Saturday, April 12, 2008

Appeasing Myanmar

While the nearly-suffocated survivors of a trip that left 54 Burmese dead were being transfered from hospital to a Thai prison, Thailand's foreign minister was on the phone with his counterpart in Myanmar. He said he hoped for better coordination in the future.

Coordination on immigration? One might inquire as to what that actually entails. "Rangoon has been adamant that Bangkok send lists of Burmese migrant workers for verification by Burma, while Laos and Burma have sent officials to do the head-count inside Thailand," writes the Bangkok Post's Achara Ashayagachat. That's not cooperation. That's an invitation to Thai complicity in Myanmar's human rights abuses.

And Thai complicity seems to be very real. When I interviewed one former Burmese prisoner who had suffered torture (photo), he said he lived in fear of Thai police who might send him back to Burma. This from a man who -- unlike the Burmese migrant workers -- actually has legal refugee status! In wake of the Burma protests of 2007, Thai security officials were reported to have harassed some Burma NGOs in Chang Mai -- at the bequest of Myanmar. (see "Are Thai agents helping Burma's junta?")

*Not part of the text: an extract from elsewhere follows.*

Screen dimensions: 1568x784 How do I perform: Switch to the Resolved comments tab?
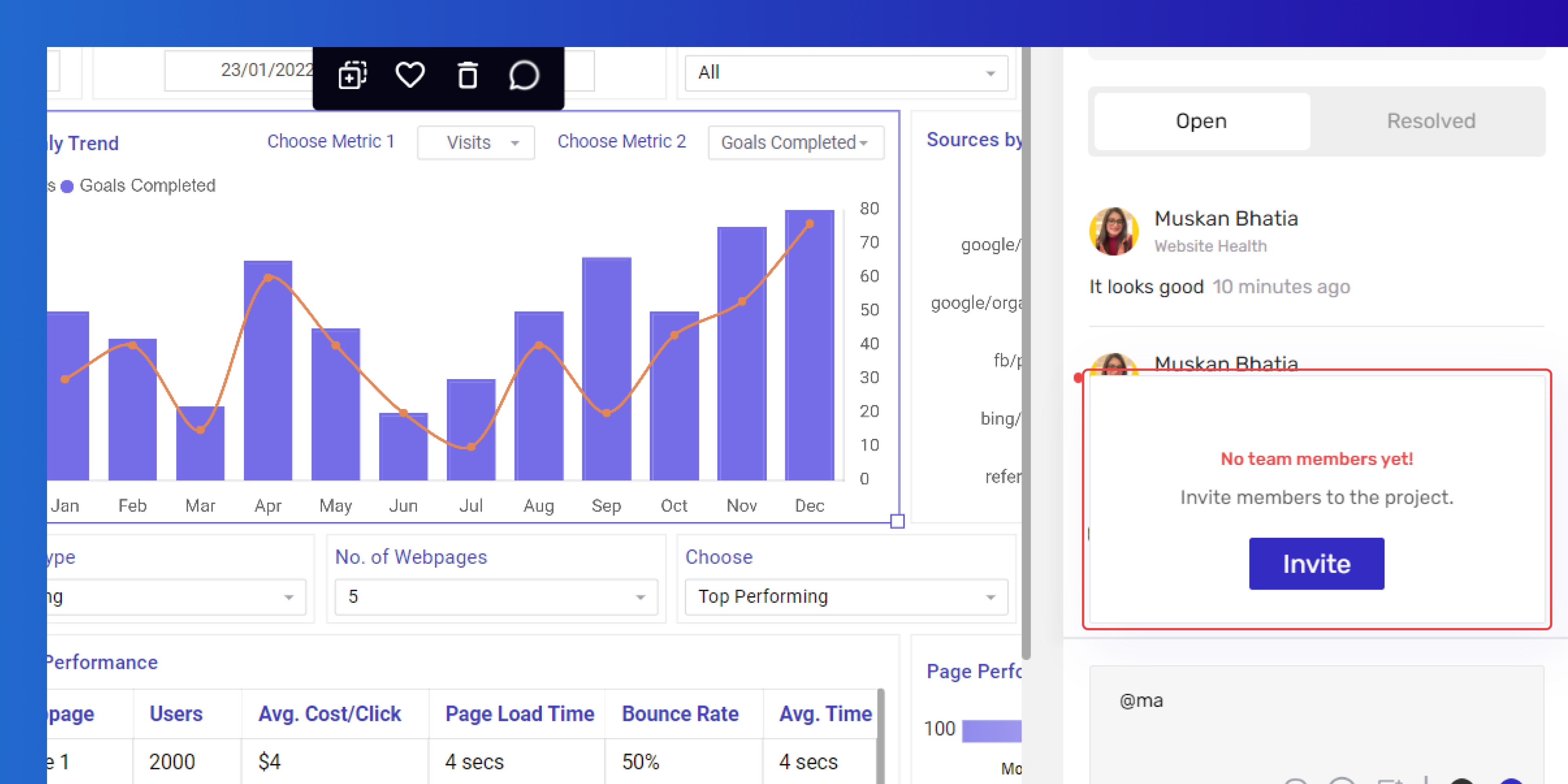point(1430,121)

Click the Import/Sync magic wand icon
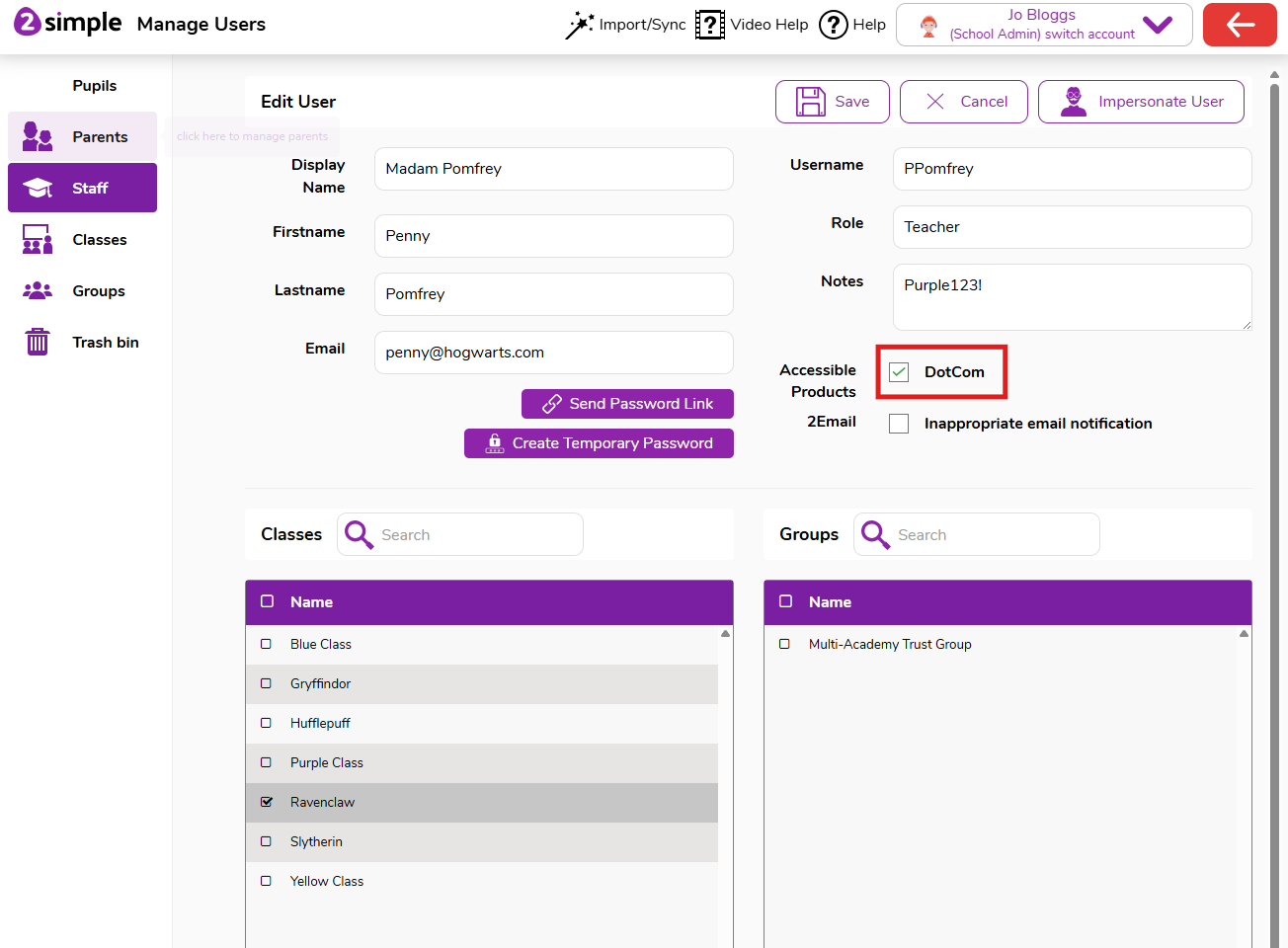(x=579, y=25)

Meanwhile, concerning Burmese migrant workers, the Bangkok Post's Achara Ashayagachat makes some reasonable proposals in her opinion piece:

Non-government organisations and the International Labour Organisation have raised concerns about the "slow and expensive" registration system, which fails to allow labourers to change employers, even if they suffer abuses.

They call for a comprehensive labour migration management policy, instead of cracking down on the immigrants and driving them further underground. . . . .

This problem must be immediately tackled through a new round of registration, with immigrant labourers allowed to remain in the country for at least one year. Under the present system, the registration of foreign workers is aimed more at checking their numbers. . . .

Burma, unlike Laos and Cambodia, has refused to cooperate with Thailand in regulating the labour inflow.

These ideas reflect my own opinions on the matter, which I described in this post (which includes horrifying details about how the Burmese died). Also see my post, "Lives of Burmese migrants in Thailand."

Photo: Zaw Nyein Lat, President Burma Political Prisoner's Union. When in the border region, he told me he lives in fear of deportation to Burma by Thai authorities -- even though he has UN refugee status and United States residency status. How is this state of affairs possible?